◆ Dataset

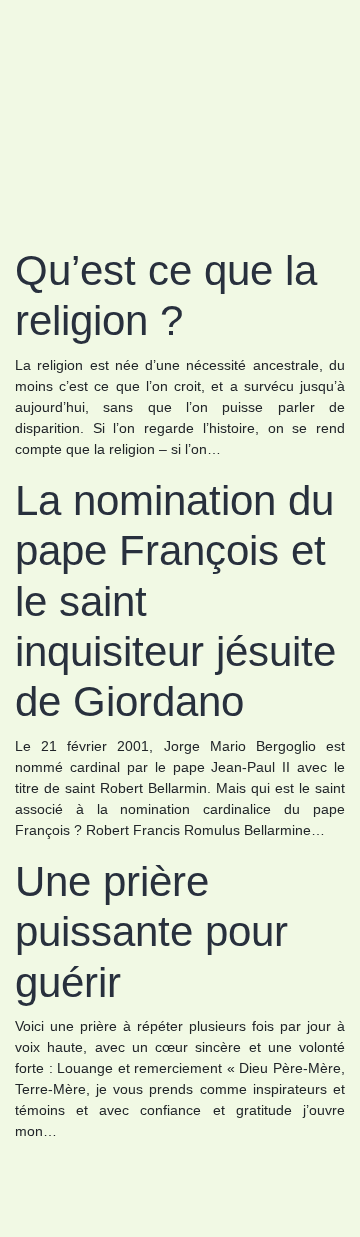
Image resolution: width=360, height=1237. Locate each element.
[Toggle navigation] (43, 48)
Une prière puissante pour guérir (151, 932)
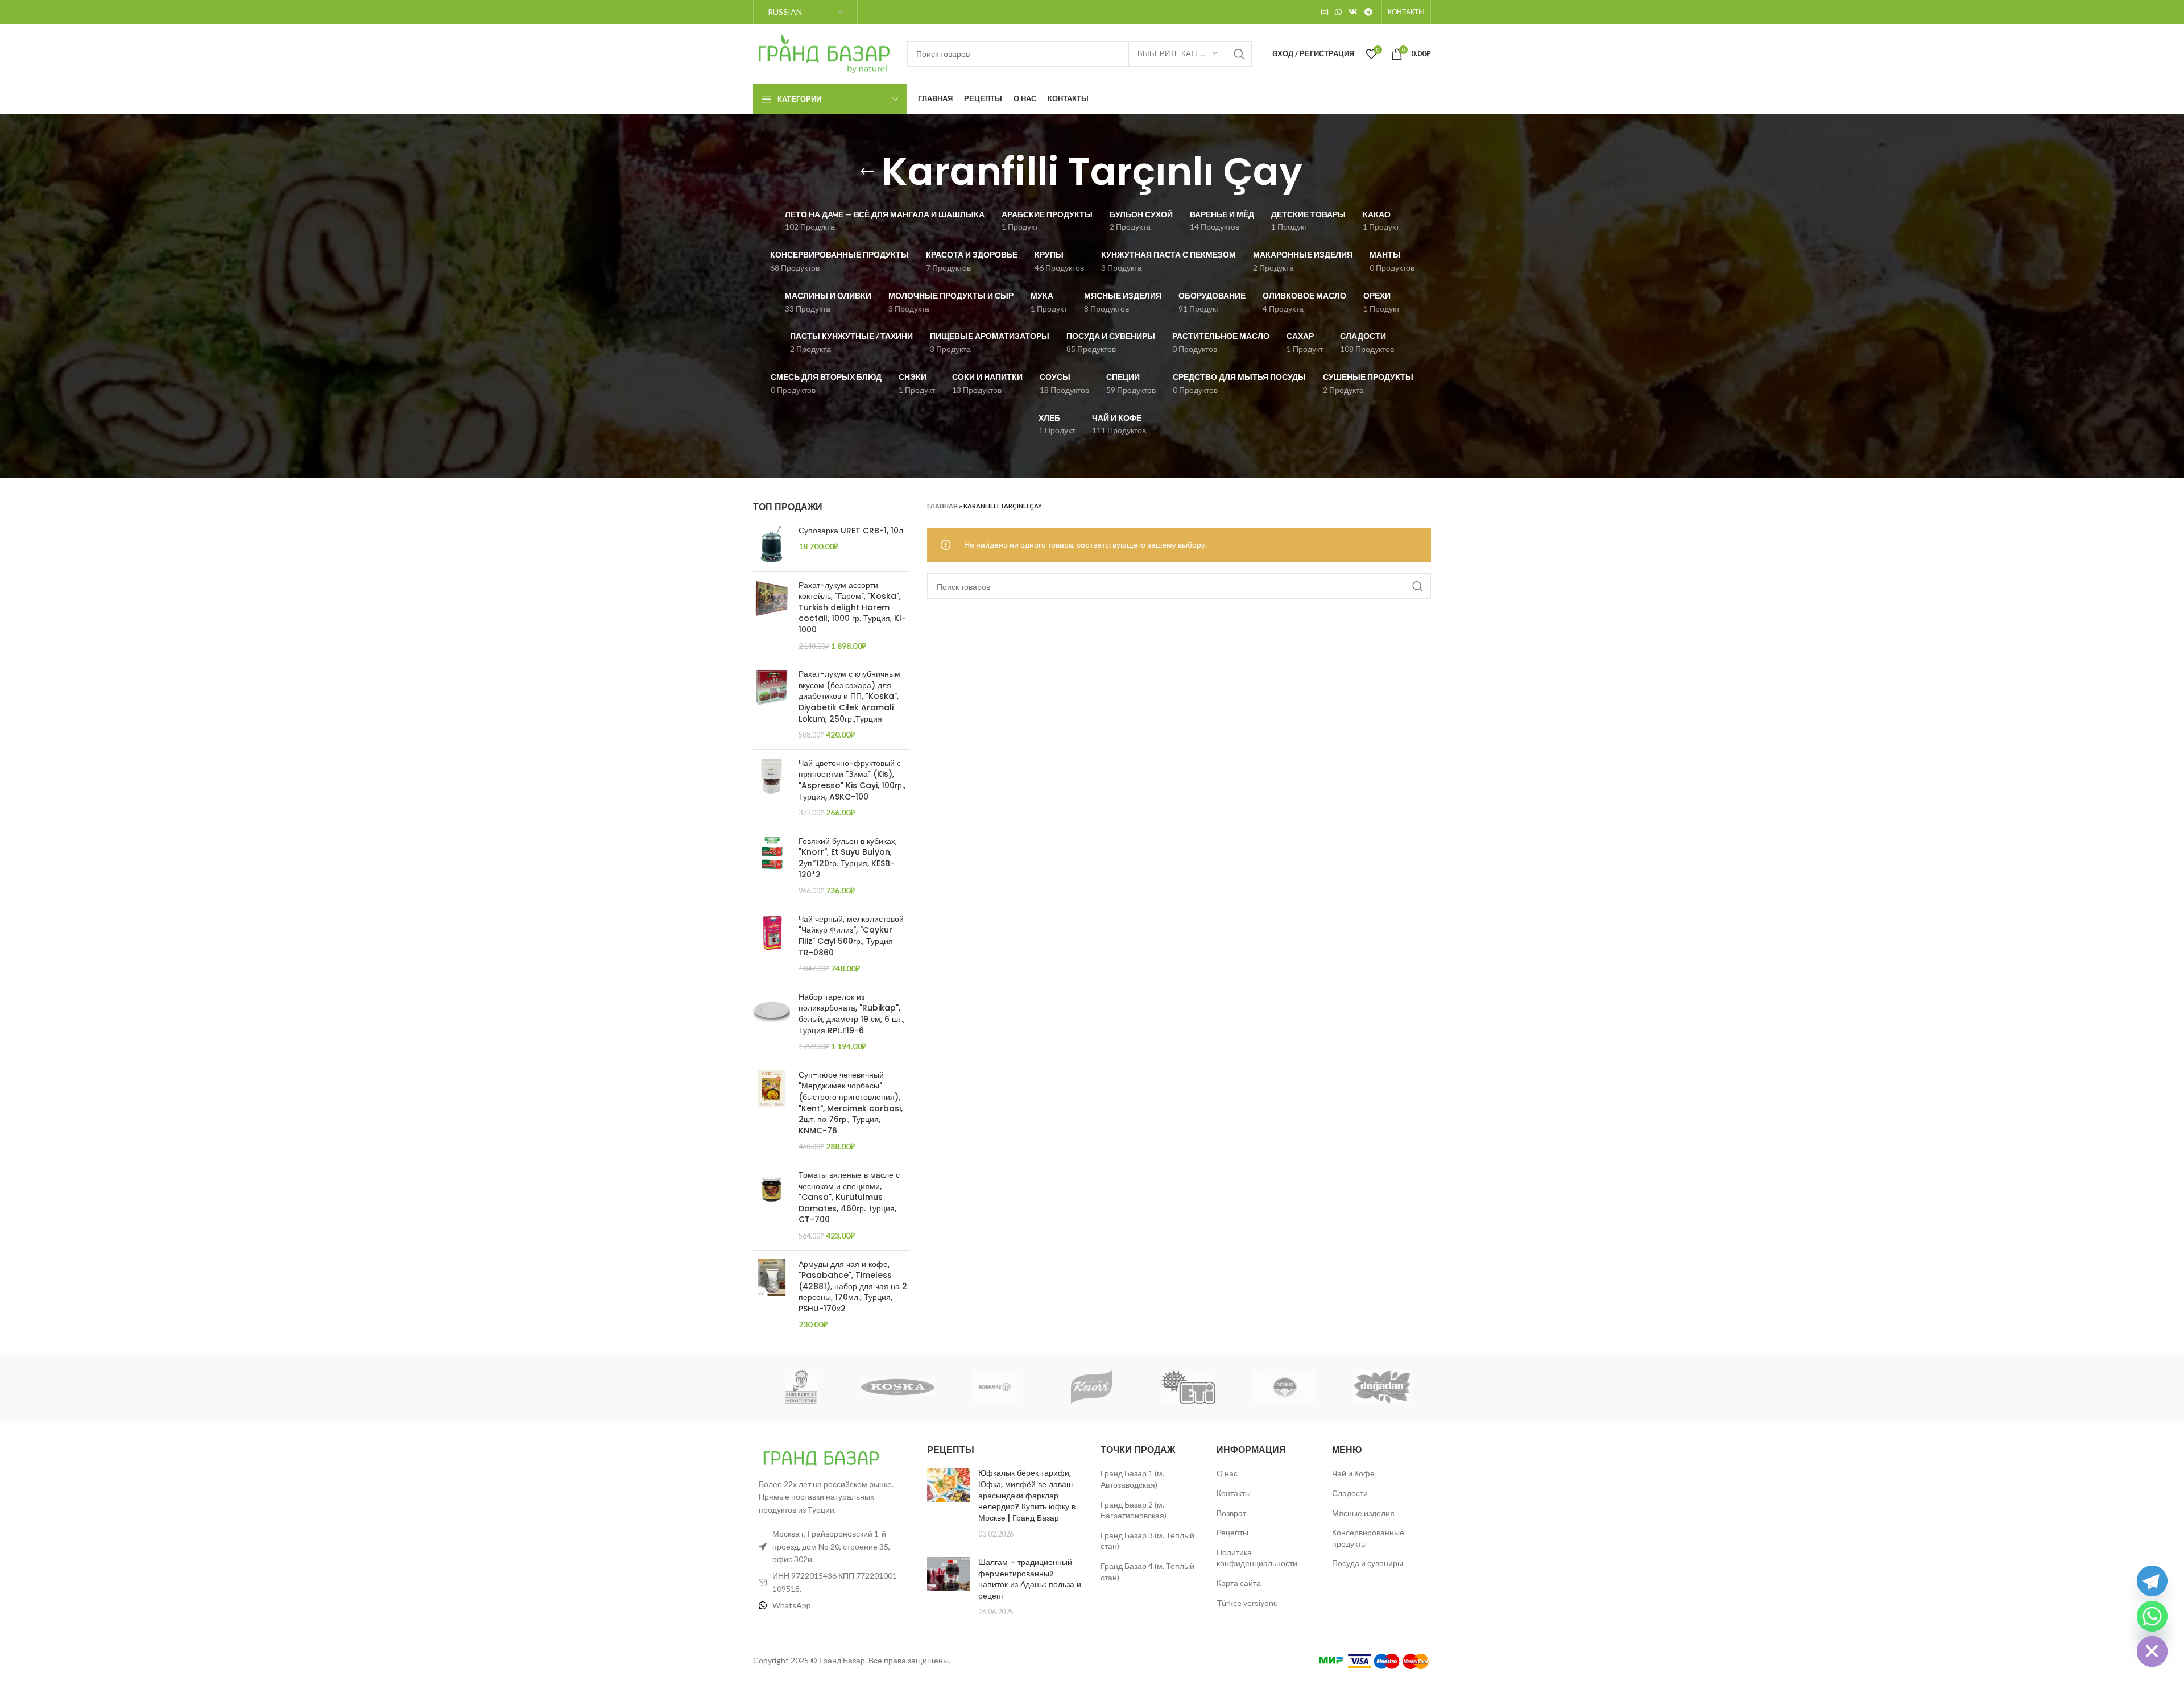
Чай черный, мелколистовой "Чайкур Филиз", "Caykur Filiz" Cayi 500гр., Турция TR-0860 (851, 936)
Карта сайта (1239, 1583)
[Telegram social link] (1368, 12)
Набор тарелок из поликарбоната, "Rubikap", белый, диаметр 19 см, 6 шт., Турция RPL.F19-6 (852, 1014)
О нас (1227, 1473)
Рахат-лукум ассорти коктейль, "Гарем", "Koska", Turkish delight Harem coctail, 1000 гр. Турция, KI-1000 (852, 607)
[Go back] (867, 171)
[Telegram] (2152, 1581)
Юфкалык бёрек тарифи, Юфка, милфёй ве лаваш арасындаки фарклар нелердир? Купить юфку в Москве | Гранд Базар (1027, 1495)
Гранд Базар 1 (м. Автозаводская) (1132, 1478)
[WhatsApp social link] (1338, 12)
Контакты (1234, 1493)
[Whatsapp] (2152, 1616)
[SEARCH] (1239, 54)
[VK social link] (1353, 12)
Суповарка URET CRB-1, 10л (851, 530)
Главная (942, 506)
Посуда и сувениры (1367, 1563)
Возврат (1231, 1513)
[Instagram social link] (1324, 12)
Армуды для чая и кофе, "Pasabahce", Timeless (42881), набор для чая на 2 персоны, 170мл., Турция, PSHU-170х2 (853, 1286)
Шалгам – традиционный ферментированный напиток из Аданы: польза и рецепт (1029, 1578)
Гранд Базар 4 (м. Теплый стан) (1147, 1571)
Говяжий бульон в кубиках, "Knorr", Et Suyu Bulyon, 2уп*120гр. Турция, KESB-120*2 (848, 858)
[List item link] (831, 1605)
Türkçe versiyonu (1247, 1603)
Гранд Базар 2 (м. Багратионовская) (1134, 1510)
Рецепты (1232, 1532)
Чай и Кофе (1353, 1473)
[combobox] (1079, 54)
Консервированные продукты (1368, 1537)
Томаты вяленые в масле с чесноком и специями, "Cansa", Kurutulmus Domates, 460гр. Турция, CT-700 (849, 1197)
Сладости (1350, 1493)
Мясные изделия (1363, 1513)
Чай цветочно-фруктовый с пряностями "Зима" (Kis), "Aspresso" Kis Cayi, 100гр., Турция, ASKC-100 (852, 780)
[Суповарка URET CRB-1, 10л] (771, 543)
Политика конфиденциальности (1257, 1557)
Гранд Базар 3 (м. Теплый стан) (1147, 1540)
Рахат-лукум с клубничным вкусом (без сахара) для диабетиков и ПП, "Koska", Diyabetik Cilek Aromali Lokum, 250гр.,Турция (849, 696)
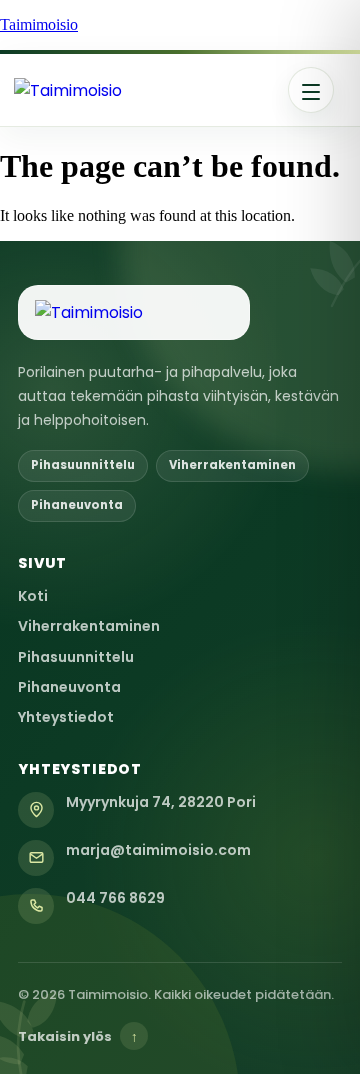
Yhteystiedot (66, 717)
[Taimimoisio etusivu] (144, 90)
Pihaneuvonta (69, 687)
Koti (33, 596)
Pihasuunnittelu (76, 657)
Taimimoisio (39, 24)
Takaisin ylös (78, 1036)
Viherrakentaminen (89, 626)
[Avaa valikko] (311, 90)
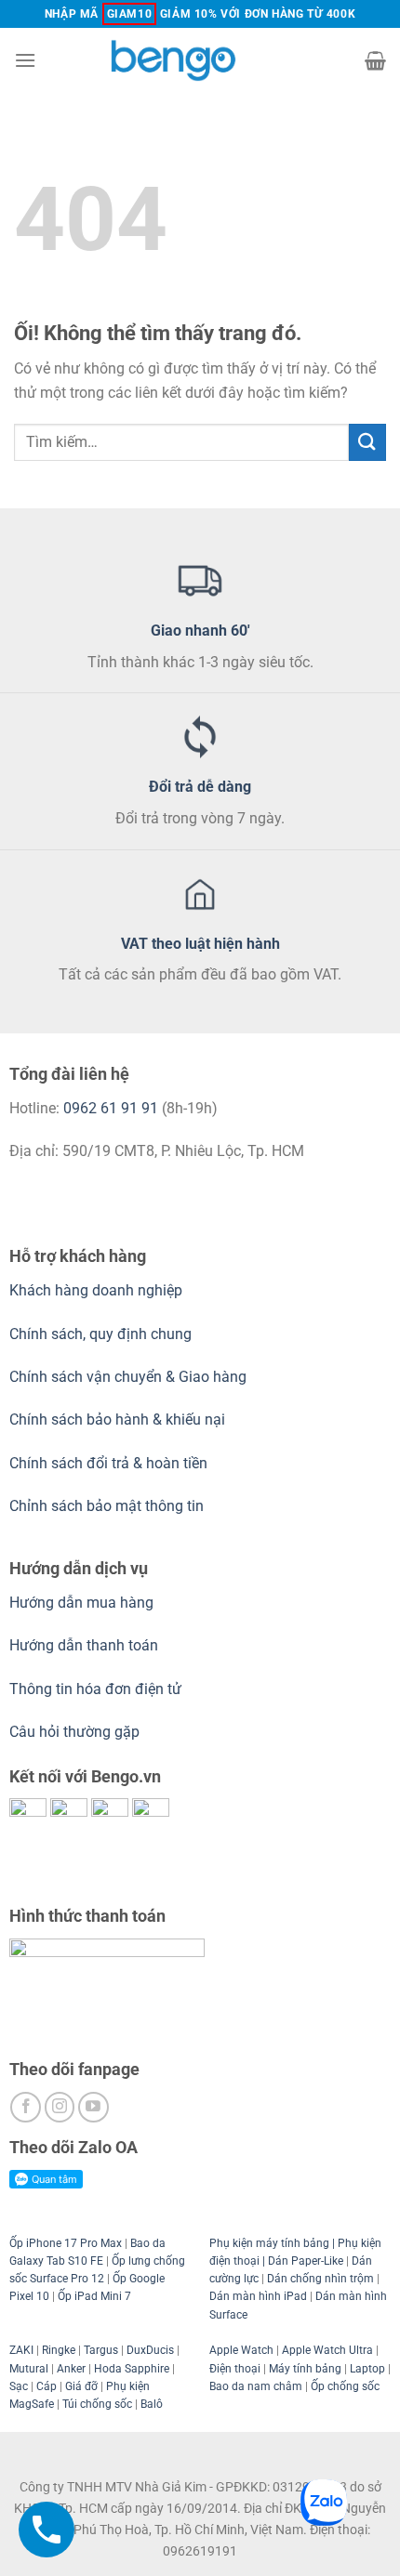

◆ What the task asks
Among the entries above, copy exactly only the lines starting with the one containing "[WhatsApp social link] (1338, 12)" and going through the one containing "[Instagram social link] (1324, 12)", both ends included.

◆ Written reply
[WhatsApp social link] (1338, 12)
Контакты (1234, 1493)
[Whatsapp] (2152, 1616)
[SEARCH] (1239, 54)
[VK social link] (1353, 12)
Суповарка URET CRB-1, 10л (851, 530)
Главная (942, 506)
Посуда и сувениры (1367, 1563)
Возврат (1231, 1513)
[Instagram social link] (1324, 12)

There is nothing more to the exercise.